*WHAT IS REQUIRED*
Return every line in the entries below that contains the word "dimensions".

Word and element location data
++++++++++

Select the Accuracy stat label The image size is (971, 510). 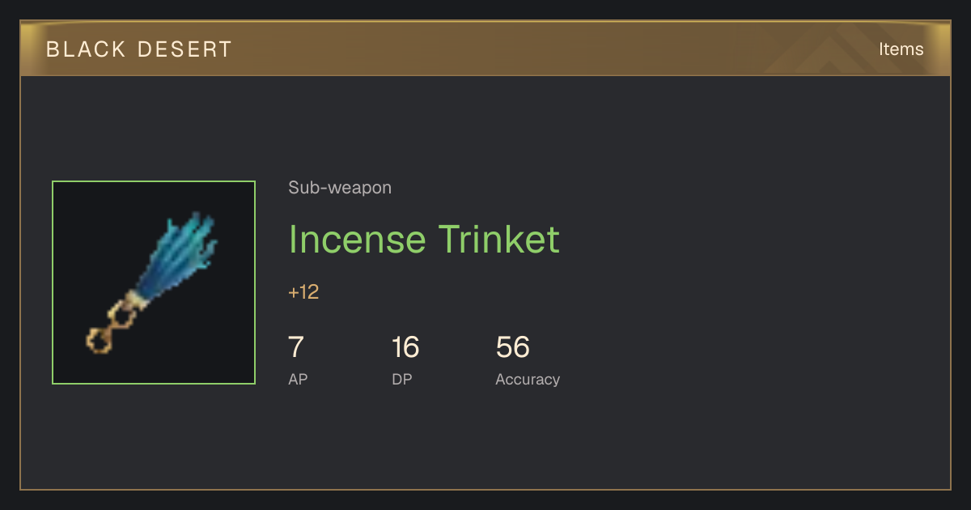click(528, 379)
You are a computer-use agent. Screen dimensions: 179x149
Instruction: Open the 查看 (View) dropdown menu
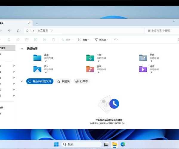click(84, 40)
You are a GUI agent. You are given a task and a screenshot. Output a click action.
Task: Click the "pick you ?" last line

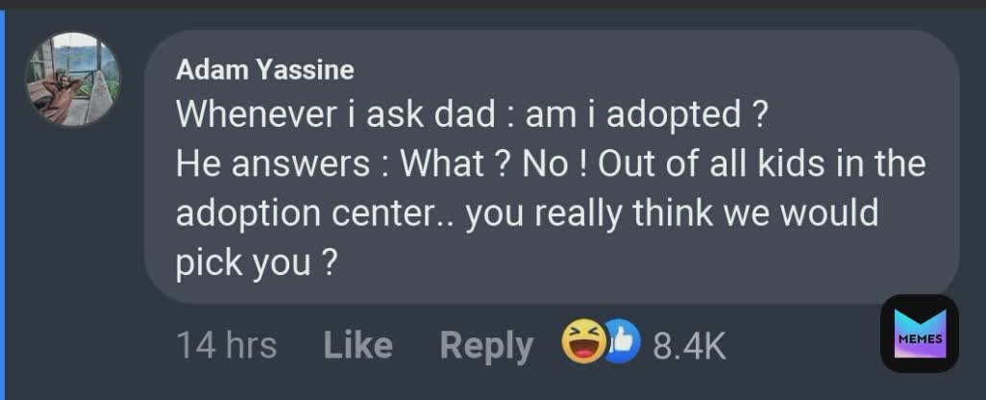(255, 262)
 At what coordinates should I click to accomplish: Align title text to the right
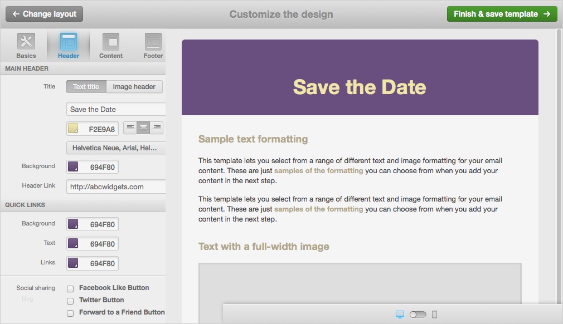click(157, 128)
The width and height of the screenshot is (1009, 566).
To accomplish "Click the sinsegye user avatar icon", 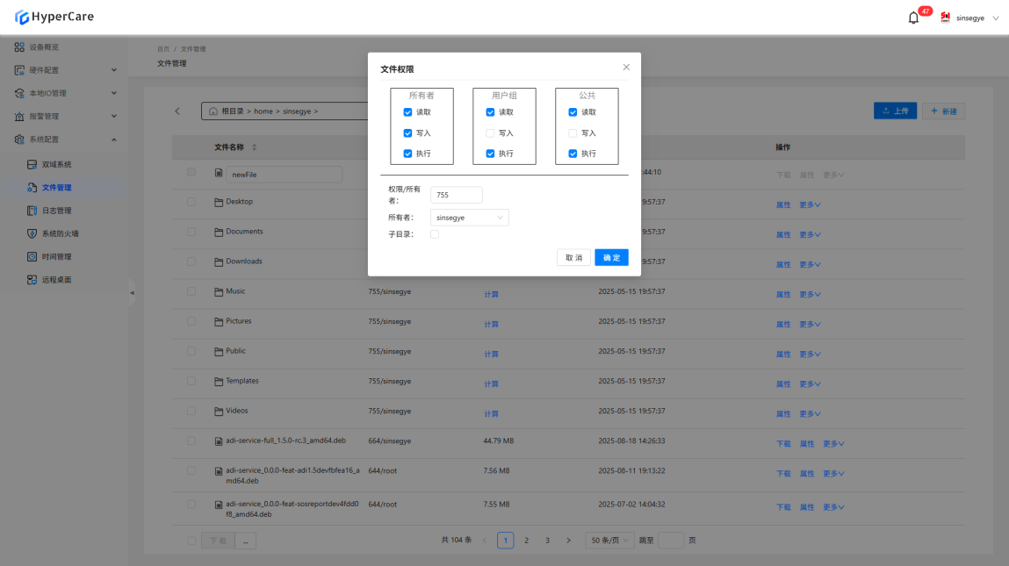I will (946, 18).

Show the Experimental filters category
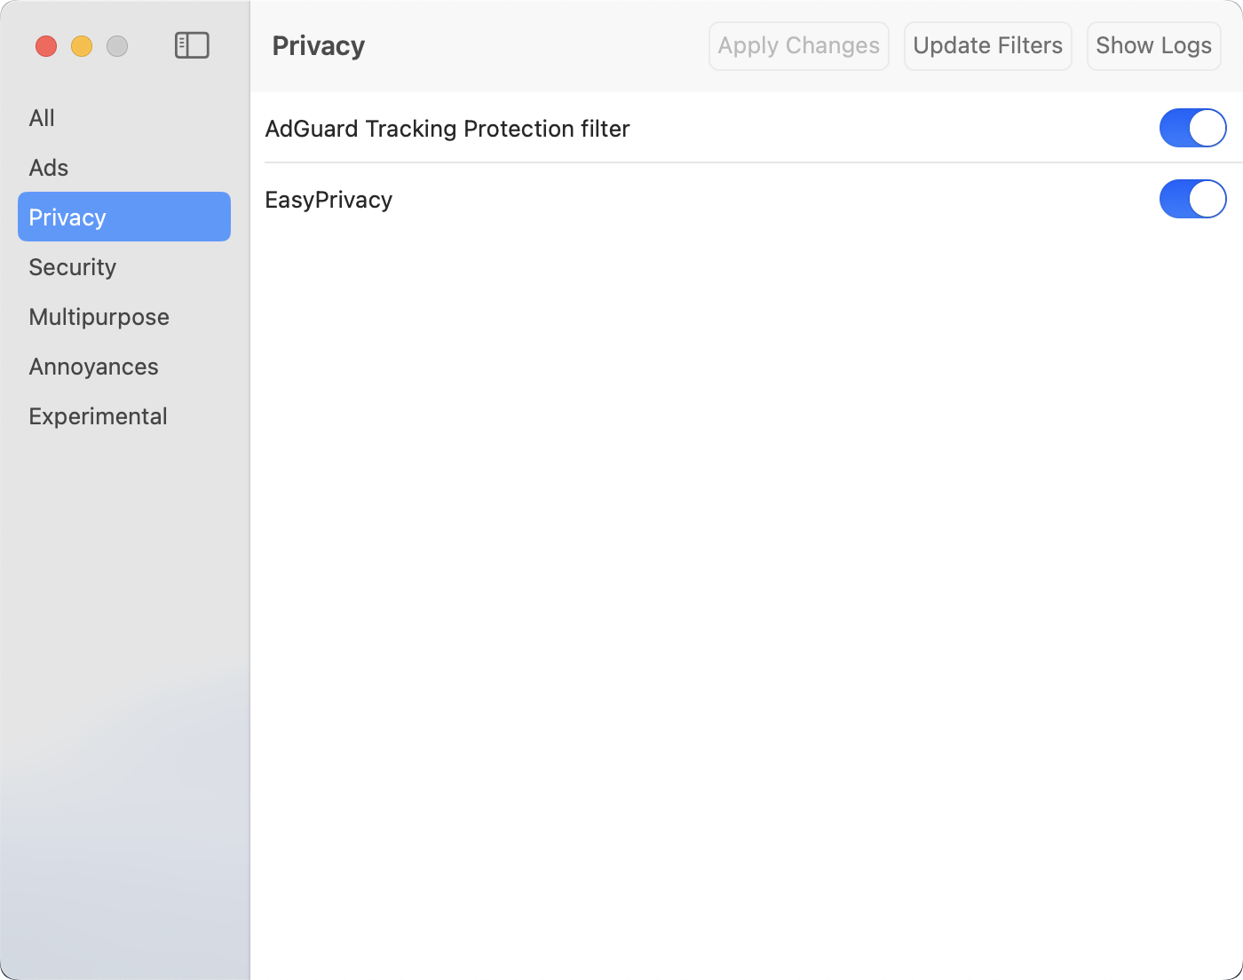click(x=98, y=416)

++++++++++

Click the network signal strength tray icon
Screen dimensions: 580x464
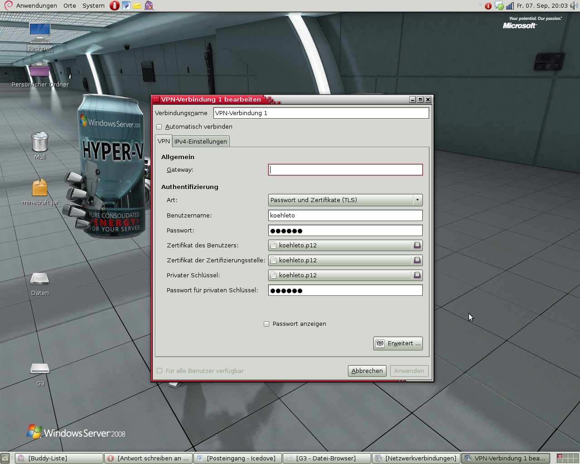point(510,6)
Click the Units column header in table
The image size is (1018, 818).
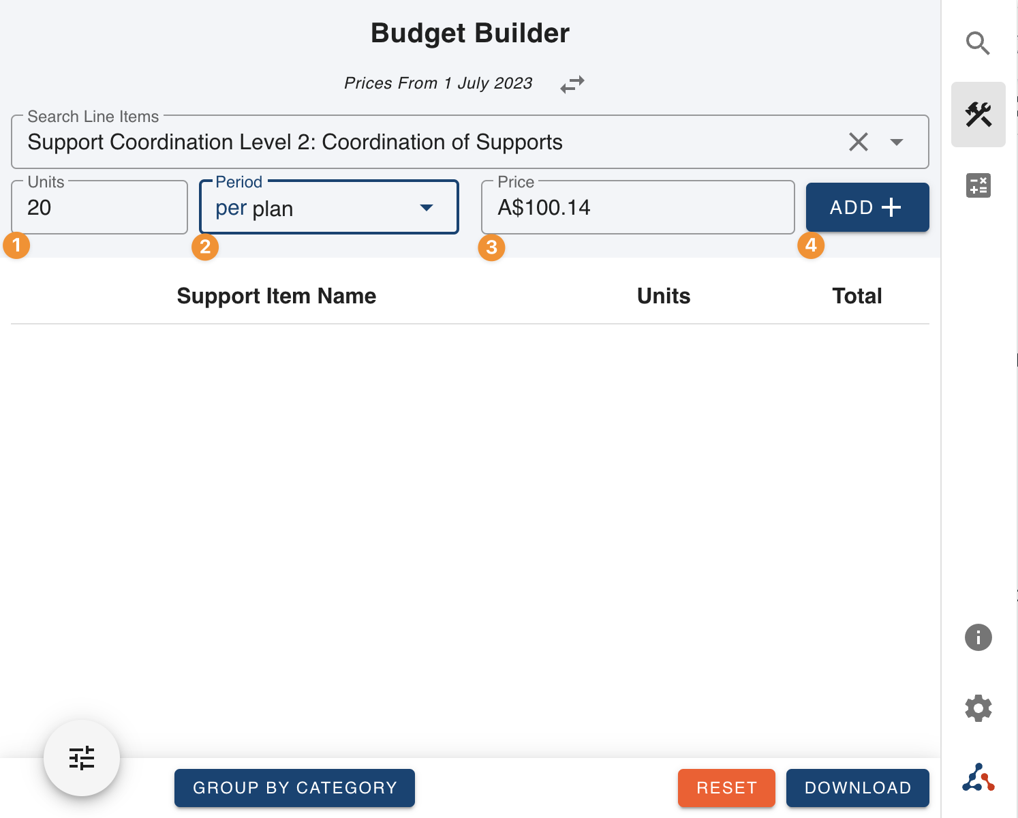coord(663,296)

++++++++++

*FINAL RESULT*
You are a computer-use agent. Screen dimensions: 179x149
Screen dimensions: 580x464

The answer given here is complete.